A fool learns from personal experience, the wise man from the mistakes of others......God I am such a fool.

Glad you're ok. Chainsaws and fingers.....bad combination.


----------



## Spradman (Apr 5, 2006)

Ok, here's the damage... I can't believe how lucky I was. It didn't go too deep, and it's in a place where it doesn't pull apart when I move my hand. I should be back at it soon. Hope this helps.


----------



## turnkey4099 (Apr 5, 2006)

Spradman said:


> Ok, here's the damage... I can't believe how lucky I was. It didn't go too deep, and it's in a place where it doesn't pull apart when I move my hand. I should be back at it soon. Hope this helps.



Odd.

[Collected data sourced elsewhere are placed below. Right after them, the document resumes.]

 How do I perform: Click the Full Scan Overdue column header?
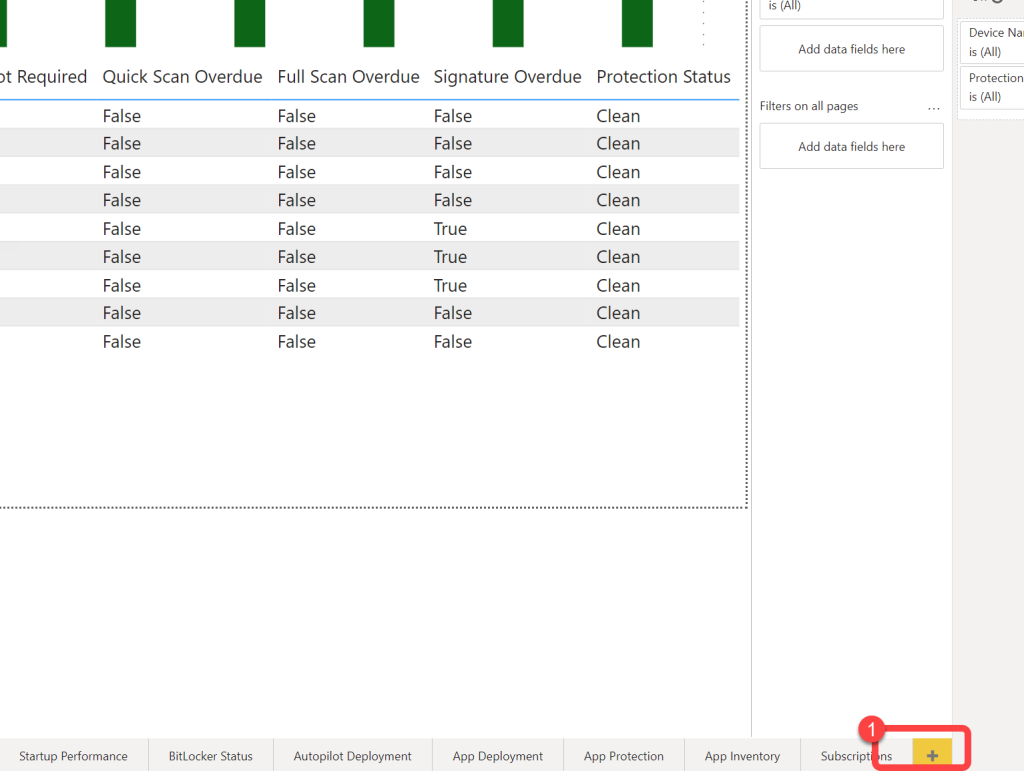[x=348, y=77]
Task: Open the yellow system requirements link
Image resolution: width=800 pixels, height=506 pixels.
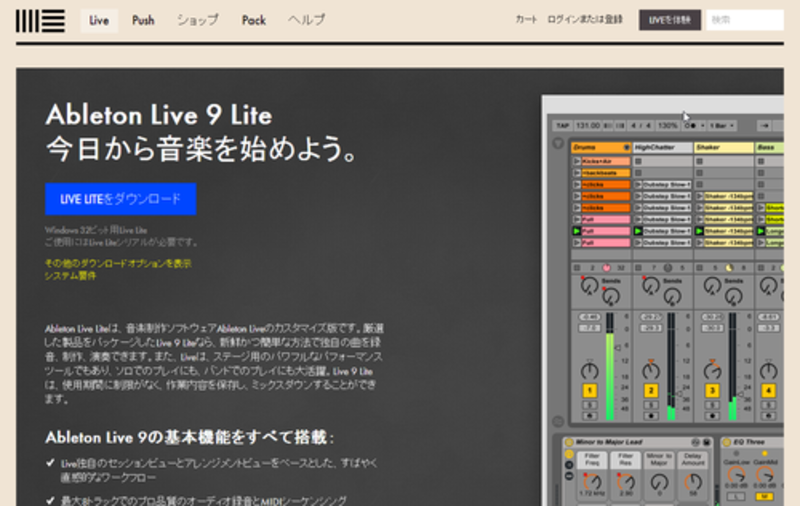Action: (x=70, y=275)
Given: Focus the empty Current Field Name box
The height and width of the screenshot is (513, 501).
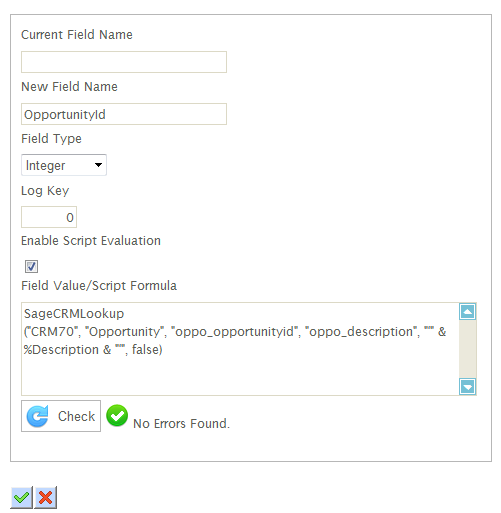Looking at the screenshot, I should point(124,62).
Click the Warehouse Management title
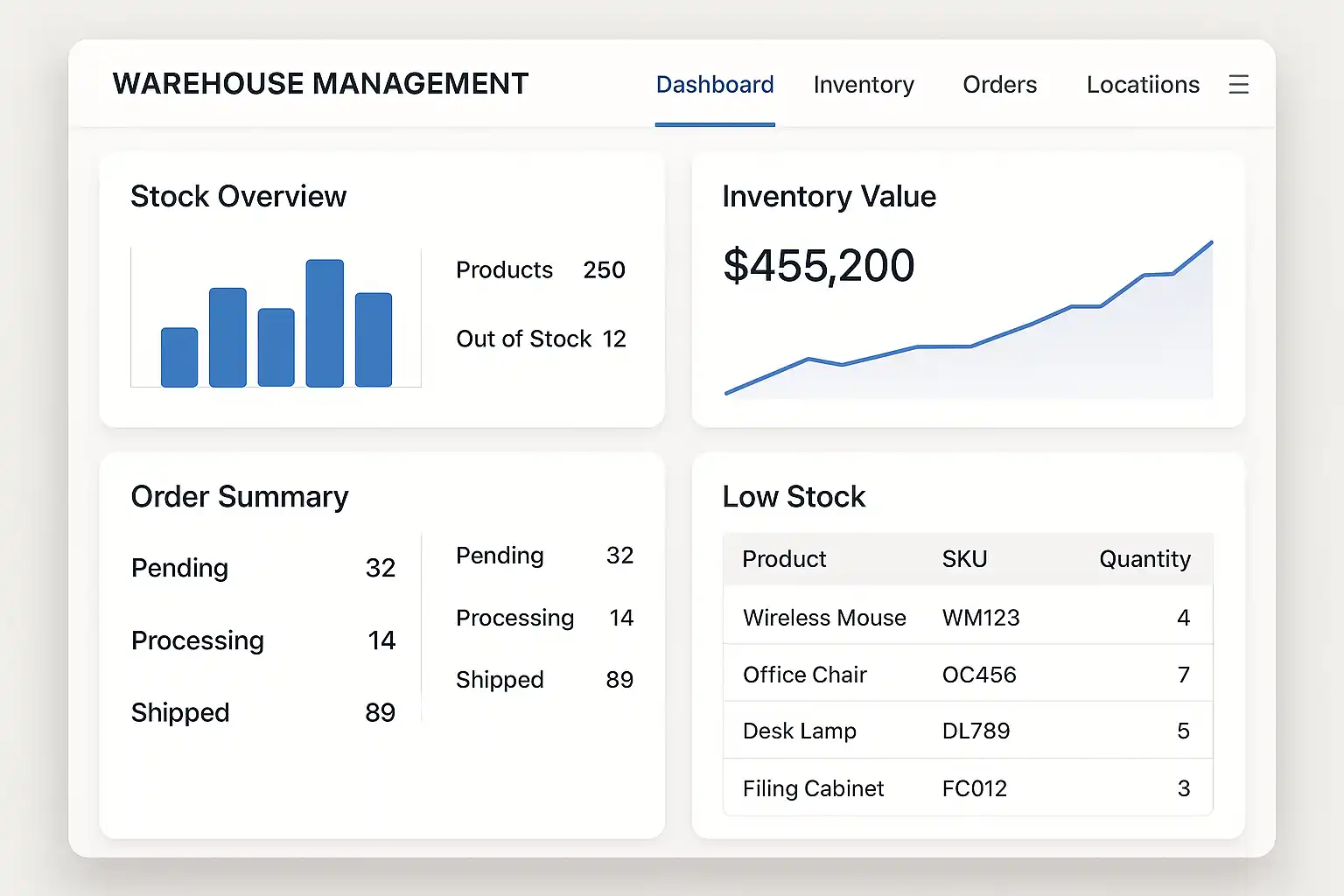Image resolution: width=1344 pixels, height=896 pixels. 320,84
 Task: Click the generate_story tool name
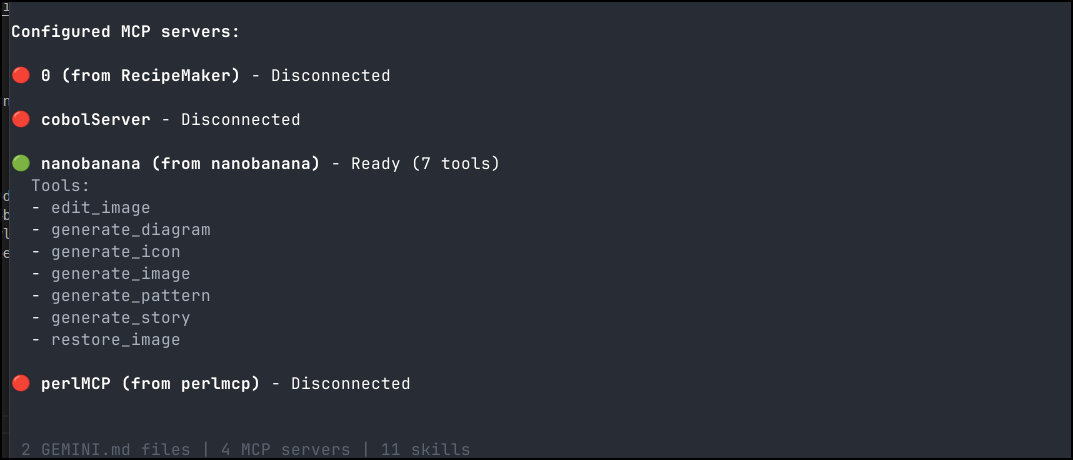click(x=120, y=318)
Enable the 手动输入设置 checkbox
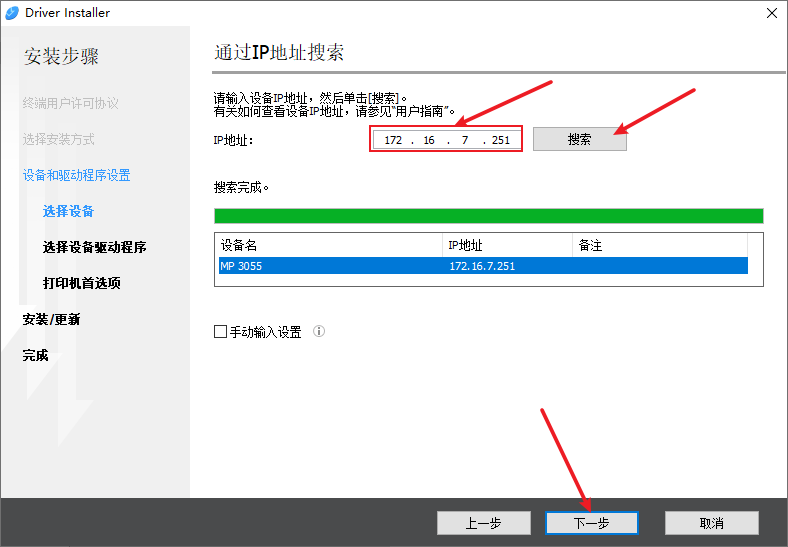 click(221, 332)
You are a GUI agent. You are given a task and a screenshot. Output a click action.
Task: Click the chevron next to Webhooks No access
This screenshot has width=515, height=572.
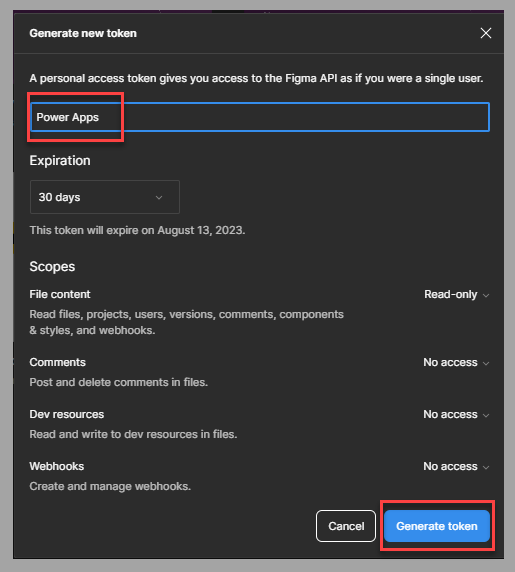[x=486, y=467]
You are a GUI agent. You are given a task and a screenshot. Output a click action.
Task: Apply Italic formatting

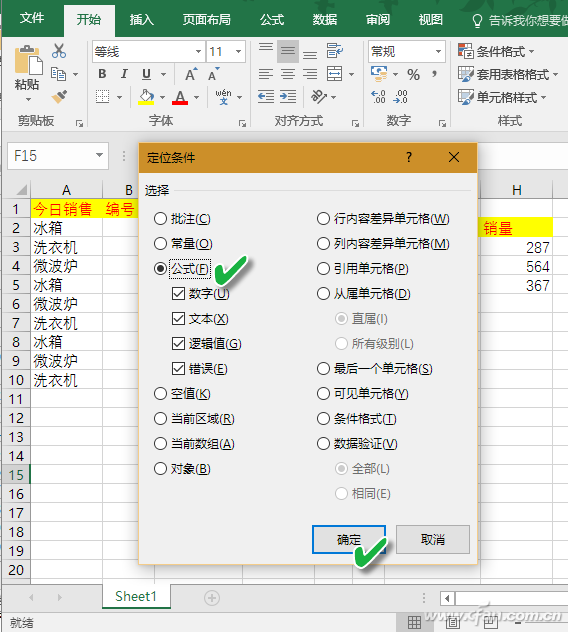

Almost identical to mine down to the number of stitches and location.

I was carving on a nice block of Black Walnut (knife not saw), wife says "be sure not to cut yourself" instantly 7 stitches.

Harry K


----------



## Spradman (Apr 6, 2006)

" wife says "

Harry K[/QUOTE]

Kryptonite... it'll get us every time...


----------



## turnkey4099 (Apr 6, 2006)

Spradman said:


> " wife says "
> 
> Harry K



Kryptonite... it'll get us every time...[/QUOTE]

The embarrassing part was that I had replied "I never cut myself"..zip.

Harry K


----------